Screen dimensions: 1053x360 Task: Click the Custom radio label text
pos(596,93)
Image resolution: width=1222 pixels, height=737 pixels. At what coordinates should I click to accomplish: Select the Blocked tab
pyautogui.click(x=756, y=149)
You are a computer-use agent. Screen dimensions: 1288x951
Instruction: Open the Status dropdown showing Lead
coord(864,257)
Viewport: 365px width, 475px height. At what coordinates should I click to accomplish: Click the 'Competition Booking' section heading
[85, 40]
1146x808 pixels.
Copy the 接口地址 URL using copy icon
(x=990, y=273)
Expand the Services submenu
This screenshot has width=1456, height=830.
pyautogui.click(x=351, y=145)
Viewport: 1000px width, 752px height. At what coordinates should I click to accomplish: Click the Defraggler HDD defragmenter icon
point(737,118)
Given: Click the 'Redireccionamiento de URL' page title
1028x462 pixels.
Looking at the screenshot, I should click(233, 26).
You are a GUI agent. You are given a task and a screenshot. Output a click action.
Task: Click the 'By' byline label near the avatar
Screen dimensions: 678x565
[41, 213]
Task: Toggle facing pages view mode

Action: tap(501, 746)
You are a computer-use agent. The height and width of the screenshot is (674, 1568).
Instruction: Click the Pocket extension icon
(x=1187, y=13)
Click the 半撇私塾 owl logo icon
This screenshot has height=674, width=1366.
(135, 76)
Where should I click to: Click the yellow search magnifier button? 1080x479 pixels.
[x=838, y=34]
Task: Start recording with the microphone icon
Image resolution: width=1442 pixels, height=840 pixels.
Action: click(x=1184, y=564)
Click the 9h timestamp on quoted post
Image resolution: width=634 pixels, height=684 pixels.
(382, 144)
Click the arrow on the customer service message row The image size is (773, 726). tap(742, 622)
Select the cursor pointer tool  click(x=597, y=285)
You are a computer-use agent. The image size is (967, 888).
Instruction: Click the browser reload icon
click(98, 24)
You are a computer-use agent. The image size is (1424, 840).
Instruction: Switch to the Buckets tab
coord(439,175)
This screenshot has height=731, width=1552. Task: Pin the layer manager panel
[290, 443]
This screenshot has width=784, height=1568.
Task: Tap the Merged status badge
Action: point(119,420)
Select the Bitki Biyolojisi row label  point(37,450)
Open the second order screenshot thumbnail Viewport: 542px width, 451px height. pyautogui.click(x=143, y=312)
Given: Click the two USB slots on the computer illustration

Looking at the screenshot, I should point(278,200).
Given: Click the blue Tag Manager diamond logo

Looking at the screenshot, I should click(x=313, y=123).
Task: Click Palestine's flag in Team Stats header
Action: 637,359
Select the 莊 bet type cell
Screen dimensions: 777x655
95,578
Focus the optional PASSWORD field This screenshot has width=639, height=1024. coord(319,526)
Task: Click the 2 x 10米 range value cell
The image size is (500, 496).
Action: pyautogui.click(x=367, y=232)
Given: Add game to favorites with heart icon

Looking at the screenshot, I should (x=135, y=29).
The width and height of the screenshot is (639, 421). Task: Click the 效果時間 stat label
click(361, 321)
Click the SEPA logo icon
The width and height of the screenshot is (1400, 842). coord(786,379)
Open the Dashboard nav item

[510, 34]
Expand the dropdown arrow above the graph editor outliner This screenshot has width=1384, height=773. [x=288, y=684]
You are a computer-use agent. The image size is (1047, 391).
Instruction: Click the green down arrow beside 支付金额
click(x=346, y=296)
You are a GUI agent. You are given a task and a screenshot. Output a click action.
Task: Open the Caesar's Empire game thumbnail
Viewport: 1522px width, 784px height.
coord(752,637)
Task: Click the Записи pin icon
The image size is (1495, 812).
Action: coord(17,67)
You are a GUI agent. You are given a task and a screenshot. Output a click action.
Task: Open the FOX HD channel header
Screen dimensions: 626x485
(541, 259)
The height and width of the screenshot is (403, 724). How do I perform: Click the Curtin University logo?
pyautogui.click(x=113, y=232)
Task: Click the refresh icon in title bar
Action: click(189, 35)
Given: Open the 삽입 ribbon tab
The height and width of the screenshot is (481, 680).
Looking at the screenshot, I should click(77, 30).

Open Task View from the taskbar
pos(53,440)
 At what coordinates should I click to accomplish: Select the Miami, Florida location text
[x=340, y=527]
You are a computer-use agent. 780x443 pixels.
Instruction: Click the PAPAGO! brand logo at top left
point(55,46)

▶ What is needed: The line containing "Given: Click the blue" and every line after it, through the last one above, should be written out word for word.

▶ Solution for this task:
Given: Click the blue Tag Manager diamond logo

Looking at the screenshot, I should click(x=313, y=123).
Task: Click Palestine's flag in Team Stats header
Action: 637,359
Select the 莊 bet type cell
Screen dimensions: 777x655
95,578
Focus the optional PASSWORD field This screenshot has width=639, height=1024. coord(319,526)
Task: Click the 2 x 10米 range value cell
The image size is (500, 496).
Action: pyautogui.click(x=367, y=232)
Given: Add game to favorites with heart icon

Looking at the screenshot, I should (x=135, y=29).
The width and height of the screenshot is (639, 421). Task: Click the 效果時間 stat label
click(361, 321)
Click the SEPA logo icon
The width and height of the screenshot is (1400, 842). coord(786,379)
Open the Dashboard nav item

[510, 34]
Expand the dropdown arrow above the graph editor outliner This screenshot has width=1384, height=773. [x=288, y=684]
You are a computer-use agent. The image size is (1047, 391).
Instruction: Click the green down arrow beside 支付金额
click(x=346, y=296)
You are a GUI agent. You are given a task and a screenshot. Output a click action.
Task: Open the Caesar's Empire game thumbnail
Viewport: 1522px width, 784px height.
coord(752,637)
Task: Click the Записи pin icon
The image size is (1495, 812).
Action: coord(17,67)
You are a GUI agent. You are given a task and a screenshot. Output a click action.
Task: Open the FOX HD channel header
Screen dimensions: 626x485
(541, 259)
The height and width of the screenshot is (403, 724). How do I perform: Click the Curtin University logo?
pyautogui.click(x=113, y=232)
Task: Click the refresh icon in title bar
Action: click(189, 35)
Given: Open the 삽입 ribbon tab
The height and width of the screenshot is (481, 680).
Looking at the screenshot, I should click(77, 30).

Open Task View from the taskbar
pos(53,440)
 At what coordinates should I click to accomplish: Select the Miami, Florida location text
[x=340, y=527]
You are a computer-use agent. 780x443 pixels.
Instruction: Click the PAPAGO! brand logo at top left
point(55,46)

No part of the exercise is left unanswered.